Action item → The full set of records needs to be retyped exactly.

Records for this exercise →
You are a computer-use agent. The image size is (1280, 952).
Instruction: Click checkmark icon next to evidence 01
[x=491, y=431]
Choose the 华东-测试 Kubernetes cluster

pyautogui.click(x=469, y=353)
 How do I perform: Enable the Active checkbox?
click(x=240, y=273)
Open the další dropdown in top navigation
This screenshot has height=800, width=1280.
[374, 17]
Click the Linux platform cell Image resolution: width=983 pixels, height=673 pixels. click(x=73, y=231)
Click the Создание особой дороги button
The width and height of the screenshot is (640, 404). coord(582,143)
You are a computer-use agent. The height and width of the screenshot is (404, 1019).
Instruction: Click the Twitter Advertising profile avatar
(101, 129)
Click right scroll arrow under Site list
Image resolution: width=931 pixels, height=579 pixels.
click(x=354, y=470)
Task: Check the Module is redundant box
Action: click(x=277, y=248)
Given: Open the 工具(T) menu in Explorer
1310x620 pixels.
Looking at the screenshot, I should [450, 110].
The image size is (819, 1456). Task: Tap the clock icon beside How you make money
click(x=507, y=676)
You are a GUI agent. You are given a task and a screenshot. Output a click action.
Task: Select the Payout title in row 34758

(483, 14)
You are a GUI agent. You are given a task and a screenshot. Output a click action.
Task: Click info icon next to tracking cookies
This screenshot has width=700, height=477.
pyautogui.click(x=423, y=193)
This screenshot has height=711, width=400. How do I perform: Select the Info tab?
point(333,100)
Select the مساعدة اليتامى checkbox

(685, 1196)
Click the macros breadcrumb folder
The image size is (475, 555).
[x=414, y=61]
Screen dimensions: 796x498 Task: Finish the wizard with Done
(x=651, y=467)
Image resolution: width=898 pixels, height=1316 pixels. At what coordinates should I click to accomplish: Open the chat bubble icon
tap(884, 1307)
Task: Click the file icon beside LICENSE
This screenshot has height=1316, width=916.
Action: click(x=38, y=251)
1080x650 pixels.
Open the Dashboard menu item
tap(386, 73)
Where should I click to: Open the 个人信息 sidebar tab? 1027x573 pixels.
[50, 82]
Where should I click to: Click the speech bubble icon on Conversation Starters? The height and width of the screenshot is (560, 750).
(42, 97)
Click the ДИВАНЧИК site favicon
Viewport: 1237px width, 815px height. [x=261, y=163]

Written solution →
You are a computer-use agent. The image size is (1280, 952).
Instruction: Click checkmark icon next to evidence 01
[x=491, y=431]
Choose the 华东-测试 Kubernetes cluster

pyautogui.click(x=469, y=353)
 How do I perform: Enable the Active checkbox?
click(x=240, y=273)
Open the další dropdown in top navigation
This screenshot has height=800, width=1280.
[374, 17]
Click the Linux platform cell Image resolution: width=983 pixels, height=673 pixels. click(x=73, y=231)
Click the Создание особой дороги button
The width and height of the screenshot is (640, 404). coord(582,143)
You are a computer-use agent. The height and width of the screenshot is (404, 1019).
Instruction: Click the Twitter Advertising profile avatar
(101, 129)
Click right scroll arrow under Site list
Image resolution: width=931 pixels, height=579 pixels.
click(x=354, y=470)
Task: Check the Module is redundant box
Action: click(x=277, y=248)
Given: Open the 工具(T) menu in Explorer
1310x620 pixels.
Looking at the screenshot, I should [450, 110].
The image size is (819, 1456). Task: Tap the clock icon beside How you make money
click(x=507, y=676)
You are a GUI agent. You are given a task and a screenshot. Output a click action.
Task: Select the Payout title in row 34758

(483, 14)
You are a GUI agent. You are given a task and a screenshot. Output a click action.
Task: Click info icon next to tracking cookies
This screenshot has width=700, height=477.
pyautogui.click(x=423, y=193)
This screenshot has height=711, width=400. How do I perform: Select the Info tab?
point(333,100)
Select the مساعدة اليتامى checkbox

(685, 1196)
Click the macros breadcrumb folder
The image size is (475, 555).
[x=414, y=61]
Screen dimensions: 796x498 Task: Finish the wizard with Done
(x=651, y=467)
Image resolution: width=898 pixels, height=1316 pixels. At what coordinates should I click to accomplish: Open the chat bubble icon
tap(884, 1307)
Task: Click the file icon beside LICENSE
This screenshot has height=1316, width=916.
Action: click(x=38, y=251)
1080x650 pixels.
Open the Dashboard menu item
tap(386, 73)
Where should I click to: Open the 个人信息 sidebar tab? 1027x573 pixels.
[50, 82]
Where should I click to: Click the speech bubble icon on Conversation Starters? The height and width of the screenshot is (560, 750).
(42, 97)
Click the ДИВАНЧИК site favicon
Viewport: 1237px width, 815px height. [x=261, y=163]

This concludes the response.